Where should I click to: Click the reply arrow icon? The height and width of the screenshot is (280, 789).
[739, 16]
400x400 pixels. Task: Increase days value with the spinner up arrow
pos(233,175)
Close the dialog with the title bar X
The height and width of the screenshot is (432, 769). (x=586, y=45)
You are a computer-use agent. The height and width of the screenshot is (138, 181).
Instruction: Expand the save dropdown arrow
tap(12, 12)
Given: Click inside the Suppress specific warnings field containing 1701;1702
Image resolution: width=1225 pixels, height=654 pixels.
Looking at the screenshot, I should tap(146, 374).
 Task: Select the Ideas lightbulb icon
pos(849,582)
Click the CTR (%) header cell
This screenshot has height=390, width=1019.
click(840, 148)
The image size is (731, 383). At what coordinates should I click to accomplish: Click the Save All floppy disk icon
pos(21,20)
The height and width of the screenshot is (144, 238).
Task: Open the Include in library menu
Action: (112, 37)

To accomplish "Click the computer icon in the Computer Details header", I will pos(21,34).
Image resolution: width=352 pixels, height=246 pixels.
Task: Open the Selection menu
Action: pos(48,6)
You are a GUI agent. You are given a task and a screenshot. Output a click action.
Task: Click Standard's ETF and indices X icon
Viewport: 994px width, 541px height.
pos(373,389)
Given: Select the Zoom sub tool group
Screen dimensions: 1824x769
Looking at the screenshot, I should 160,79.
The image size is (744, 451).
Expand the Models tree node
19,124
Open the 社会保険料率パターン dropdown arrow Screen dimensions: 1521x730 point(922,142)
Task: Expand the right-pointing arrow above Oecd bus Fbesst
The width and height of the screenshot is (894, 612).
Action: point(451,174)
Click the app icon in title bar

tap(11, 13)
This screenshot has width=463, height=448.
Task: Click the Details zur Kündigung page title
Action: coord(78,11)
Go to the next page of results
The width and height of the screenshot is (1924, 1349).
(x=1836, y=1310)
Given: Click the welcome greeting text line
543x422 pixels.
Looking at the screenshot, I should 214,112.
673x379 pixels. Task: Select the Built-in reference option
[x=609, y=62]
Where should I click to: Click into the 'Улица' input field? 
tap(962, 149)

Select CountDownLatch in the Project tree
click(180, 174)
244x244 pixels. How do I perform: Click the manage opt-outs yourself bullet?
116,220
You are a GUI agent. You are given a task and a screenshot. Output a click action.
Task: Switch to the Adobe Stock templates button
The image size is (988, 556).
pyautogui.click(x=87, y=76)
—————
Find the line that contains "Given: Click the welcome greeting text line". Repeat it and every line after it, exactly as written, up to and including the last line of the records above.

Given: Click the welcome greeting text line
543x422 pixels.
Looking at the screenshot, I should 214,112.
673x379 pixels. Task: Select the Built-in reference option
[x=609, y=62]
Where should I click to: Click into the 'Улица' input field? 
tap(962, 149)

Select CountDownLatch in the Project tree
click(180, 174)
244x244 pixels. How do I perform: Click the manage opt-outs yourself bullet?
116,220
You are a GUI agent. You are given a task and a screenshot. Output a click action.
Task: Switch to the Adobe Stock templates button
The image size is (988, 556).
pyautogui.click(x=87, y=76)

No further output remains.